======== Supplied entries ========

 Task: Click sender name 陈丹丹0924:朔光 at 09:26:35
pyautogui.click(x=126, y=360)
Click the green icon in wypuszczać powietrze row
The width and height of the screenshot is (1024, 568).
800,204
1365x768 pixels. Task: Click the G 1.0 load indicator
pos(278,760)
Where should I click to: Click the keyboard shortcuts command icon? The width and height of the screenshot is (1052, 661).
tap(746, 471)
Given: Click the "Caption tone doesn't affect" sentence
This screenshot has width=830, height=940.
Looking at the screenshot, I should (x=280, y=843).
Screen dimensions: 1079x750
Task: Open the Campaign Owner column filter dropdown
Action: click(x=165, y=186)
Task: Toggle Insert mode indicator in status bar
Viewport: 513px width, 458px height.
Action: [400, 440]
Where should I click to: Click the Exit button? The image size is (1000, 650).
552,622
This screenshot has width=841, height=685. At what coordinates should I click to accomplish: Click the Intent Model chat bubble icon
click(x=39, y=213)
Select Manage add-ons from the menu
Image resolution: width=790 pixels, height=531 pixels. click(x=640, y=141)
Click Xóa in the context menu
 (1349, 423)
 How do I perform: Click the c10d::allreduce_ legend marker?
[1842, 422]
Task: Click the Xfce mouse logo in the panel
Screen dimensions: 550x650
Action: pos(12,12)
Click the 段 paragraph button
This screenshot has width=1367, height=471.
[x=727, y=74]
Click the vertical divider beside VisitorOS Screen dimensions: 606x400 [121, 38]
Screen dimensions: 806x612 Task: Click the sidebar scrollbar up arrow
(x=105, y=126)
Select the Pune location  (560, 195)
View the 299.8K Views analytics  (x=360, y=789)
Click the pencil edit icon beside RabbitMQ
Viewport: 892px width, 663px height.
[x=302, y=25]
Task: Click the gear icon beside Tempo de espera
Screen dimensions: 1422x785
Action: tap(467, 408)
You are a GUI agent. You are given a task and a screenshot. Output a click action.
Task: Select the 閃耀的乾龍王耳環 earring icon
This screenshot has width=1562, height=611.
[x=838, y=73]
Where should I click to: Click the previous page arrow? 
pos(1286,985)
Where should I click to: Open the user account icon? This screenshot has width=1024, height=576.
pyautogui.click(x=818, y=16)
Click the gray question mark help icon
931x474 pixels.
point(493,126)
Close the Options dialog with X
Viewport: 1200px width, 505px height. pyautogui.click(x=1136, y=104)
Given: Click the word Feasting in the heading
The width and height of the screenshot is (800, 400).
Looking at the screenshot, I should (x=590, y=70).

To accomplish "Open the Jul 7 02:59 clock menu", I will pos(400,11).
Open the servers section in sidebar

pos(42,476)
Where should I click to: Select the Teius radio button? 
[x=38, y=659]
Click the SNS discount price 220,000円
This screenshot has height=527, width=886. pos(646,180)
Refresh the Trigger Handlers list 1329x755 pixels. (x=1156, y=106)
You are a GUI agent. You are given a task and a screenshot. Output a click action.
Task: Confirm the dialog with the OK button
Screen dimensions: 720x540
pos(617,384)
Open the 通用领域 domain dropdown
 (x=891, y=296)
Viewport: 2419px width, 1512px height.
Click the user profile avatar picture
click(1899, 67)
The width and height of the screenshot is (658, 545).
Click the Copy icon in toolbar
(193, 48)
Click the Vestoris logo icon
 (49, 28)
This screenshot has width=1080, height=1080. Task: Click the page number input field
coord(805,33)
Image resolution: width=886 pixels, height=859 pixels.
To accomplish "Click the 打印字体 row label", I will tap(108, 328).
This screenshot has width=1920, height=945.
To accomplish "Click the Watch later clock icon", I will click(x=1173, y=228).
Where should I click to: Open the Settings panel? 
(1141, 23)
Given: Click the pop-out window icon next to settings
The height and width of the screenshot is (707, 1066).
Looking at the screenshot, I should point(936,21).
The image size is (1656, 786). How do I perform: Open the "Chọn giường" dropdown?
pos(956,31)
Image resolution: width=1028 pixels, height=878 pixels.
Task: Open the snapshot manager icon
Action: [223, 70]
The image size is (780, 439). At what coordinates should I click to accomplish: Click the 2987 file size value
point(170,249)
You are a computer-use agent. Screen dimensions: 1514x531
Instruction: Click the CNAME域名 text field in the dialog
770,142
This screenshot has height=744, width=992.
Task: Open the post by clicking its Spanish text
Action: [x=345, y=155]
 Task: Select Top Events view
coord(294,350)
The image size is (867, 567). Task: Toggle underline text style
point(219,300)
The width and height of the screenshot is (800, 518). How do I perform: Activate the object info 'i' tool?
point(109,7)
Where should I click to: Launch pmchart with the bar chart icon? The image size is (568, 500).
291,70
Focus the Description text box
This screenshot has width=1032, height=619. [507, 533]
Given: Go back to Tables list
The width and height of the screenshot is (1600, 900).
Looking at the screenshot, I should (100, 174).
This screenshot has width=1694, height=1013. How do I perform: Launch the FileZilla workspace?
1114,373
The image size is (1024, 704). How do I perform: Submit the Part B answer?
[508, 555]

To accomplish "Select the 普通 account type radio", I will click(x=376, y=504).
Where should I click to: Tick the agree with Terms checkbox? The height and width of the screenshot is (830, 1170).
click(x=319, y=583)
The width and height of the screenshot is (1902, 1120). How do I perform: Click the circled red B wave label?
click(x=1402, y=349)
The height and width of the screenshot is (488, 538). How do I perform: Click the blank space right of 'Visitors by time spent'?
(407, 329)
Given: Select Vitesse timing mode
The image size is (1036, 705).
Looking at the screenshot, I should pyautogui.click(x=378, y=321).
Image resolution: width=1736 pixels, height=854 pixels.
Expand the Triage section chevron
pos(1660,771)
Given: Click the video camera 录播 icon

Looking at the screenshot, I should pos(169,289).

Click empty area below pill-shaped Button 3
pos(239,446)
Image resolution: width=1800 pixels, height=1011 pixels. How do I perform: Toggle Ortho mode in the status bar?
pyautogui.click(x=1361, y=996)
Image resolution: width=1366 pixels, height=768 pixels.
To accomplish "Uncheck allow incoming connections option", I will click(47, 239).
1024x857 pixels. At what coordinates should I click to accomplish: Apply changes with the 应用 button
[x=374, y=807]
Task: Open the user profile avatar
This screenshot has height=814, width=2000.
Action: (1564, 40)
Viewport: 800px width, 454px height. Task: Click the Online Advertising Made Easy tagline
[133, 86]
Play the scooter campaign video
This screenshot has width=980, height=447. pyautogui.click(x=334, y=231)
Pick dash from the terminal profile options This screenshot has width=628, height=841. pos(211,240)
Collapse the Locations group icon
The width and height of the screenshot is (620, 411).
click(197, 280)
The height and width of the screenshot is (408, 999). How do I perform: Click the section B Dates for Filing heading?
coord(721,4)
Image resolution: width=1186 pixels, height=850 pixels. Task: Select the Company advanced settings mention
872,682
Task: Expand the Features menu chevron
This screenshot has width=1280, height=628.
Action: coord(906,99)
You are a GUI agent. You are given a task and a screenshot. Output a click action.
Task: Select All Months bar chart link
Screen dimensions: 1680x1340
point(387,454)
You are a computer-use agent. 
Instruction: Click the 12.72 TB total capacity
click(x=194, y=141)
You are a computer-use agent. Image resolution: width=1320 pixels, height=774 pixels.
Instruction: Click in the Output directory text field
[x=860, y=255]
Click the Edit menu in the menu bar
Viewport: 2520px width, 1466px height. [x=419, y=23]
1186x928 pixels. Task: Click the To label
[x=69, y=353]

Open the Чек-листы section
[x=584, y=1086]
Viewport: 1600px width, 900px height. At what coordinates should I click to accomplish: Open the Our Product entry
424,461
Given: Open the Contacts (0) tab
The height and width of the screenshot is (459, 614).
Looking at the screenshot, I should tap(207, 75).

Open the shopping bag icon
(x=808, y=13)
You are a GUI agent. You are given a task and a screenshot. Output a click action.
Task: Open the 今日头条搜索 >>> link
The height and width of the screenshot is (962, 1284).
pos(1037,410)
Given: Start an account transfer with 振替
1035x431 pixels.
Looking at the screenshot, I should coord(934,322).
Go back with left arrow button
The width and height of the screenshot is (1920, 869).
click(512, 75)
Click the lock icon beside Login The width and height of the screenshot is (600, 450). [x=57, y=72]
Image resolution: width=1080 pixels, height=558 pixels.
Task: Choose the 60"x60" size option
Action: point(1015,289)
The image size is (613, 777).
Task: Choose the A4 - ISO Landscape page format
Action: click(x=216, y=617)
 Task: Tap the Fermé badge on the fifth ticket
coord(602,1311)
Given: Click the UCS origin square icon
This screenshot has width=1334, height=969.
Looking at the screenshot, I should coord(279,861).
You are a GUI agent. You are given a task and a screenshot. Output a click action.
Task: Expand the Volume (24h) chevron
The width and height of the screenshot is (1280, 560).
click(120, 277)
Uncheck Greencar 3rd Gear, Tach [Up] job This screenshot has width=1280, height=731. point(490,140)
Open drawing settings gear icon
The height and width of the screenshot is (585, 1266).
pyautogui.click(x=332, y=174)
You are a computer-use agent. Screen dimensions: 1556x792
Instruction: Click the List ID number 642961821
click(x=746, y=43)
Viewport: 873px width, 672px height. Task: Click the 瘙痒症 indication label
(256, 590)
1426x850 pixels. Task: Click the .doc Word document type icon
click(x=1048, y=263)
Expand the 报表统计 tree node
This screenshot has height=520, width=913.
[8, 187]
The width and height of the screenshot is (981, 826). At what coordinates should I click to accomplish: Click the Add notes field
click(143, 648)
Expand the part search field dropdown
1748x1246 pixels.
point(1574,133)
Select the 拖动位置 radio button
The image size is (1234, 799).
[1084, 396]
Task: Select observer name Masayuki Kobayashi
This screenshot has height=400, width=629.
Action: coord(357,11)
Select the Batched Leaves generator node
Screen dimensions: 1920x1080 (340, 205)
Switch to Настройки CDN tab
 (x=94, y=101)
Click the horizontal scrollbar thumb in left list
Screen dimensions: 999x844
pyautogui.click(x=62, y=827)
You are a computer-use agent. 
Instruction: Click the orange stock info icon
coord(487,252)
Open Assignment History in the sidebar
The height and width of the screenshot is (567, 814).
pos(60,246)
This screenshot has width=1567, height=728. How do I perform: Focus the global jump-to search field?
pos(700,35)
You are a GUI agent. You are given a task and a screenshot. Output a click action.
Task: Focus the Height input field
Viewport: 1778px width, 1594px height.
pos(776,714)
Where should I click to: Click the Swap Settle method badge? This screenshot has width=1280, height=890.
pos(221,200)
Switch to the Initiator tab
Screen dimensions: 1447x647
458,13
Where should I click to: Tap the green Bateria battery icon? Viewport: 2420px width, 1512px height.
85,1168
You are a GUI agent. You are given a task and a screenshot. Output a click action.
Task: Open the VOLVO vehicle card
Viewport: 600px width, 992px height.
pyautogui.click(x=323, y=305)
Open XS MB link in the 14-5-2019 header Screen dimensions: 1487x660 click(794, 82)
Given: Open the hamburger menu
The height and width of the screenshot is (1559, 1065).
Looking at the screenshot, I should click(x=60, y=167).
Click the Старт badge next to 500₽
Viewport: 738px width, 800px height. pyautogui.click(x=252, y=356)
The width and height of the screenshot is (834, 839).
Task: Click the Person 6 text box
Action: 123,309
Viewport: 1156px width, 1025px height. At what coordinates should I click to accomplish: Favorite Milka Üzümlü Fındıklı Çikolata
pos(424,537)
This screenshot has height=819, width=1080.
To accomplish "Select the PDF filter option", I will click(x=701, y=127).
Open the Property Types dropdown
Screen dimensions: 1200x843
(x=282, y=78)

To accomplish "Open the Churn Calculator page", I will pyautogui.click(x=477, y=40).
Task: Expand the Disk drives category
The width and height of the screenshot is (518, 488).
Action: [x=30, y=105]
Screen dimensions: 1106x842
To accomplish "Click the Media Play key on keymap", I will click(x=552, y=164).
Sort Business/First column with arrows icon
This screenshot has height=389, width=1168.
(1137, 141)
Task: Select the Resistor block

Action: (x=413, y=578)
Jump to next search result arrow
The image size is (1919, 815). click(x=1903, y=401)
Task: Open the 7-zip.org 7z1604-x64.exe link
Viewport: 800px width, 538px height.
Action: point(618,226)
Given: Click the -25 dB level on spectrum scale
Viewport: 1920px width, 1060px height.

========

## Exercise
Scan the entries above and copy each line where "computer" occurs.

## Result for this task
You are a computer-use agent. Screen dimensions: 1514x531
You are a computer-use agent. 
You are a computer-use agent. Image resolution: width=1320 pixels, height=774 pixels.
You are a computer-use agent. Screen dimensions: 1556x792
You are a computer-use agent. 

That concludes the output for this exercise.